Written instruction: Rewrite the entries from the very first line through the line that contains "Click the move/pan", both ends included, with their requests, and shift every coordinate in the answers by adding 14 to it.

Given records:
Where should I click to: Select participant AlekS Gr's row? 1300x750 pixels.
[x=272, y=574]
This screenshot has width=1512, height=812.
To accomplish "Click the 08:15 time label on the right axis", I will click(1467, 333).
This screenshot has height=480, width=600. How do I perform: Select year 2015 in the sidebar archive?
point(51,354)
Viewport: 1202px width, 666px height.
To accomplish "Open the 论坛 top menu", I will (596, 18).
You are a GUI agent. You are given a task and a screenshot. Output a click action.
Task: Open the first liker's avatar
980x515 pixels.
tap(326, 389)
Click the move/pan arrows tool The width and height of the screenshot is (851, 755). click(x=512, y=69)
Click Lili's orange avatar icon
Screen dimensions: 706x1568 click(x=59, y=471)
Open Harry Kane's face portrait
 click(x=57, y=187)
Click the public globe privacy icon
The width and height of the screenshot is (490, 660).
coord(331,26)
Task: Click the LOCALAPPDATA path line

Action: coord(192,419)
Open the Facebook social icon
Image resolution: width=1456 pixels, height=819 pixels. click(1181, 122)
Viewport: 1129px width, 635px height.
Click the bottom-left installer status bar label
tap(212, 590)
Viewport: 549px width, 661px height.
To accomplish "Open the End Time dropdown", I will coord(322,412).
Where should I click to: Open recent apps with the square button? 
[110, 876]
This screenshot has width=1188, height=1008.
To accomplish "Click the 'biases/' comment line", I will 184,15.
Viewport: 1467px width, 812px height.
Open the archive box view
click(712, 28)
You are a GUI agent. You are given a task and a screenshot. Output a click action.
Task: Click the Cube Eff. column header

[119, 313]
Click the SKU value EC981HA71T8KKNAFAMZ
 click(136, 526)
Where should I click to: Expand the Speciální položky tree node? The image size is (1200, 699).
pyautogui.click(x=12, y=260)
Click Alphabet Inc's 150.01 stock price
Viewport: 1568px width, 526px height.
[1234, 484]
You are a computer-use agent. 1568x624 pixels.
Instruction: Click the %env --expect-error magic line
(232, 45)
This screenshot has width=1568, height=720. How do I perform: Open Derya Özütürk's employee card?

Correct result:
Where should I click to: Select participant AlekS Gr's row? 1300x750 pixels.
[x=286, y=588]
This screenshot has width=1512, height=812.
To accomplish "Click the 08:15 time label on the right axis", I will click(1481, 347).
This screenshot has height=480, width=600. How do I perform: Select year 2015 in the sidebar archive?
point(65,368)
Viewport: 1202px width, 666px height.
To accomplish "Open the 论坛 top menu", I will (610, 32).
You are a GUI agent. You are given a task and a screenshot. Output a click action.
Task: Open the first liker's avatar
980x515 pixels.
tap(340, 403)
Click the move/pan arrows tool The width and height of the screenshot is (851, 755). click(x=526, y=83)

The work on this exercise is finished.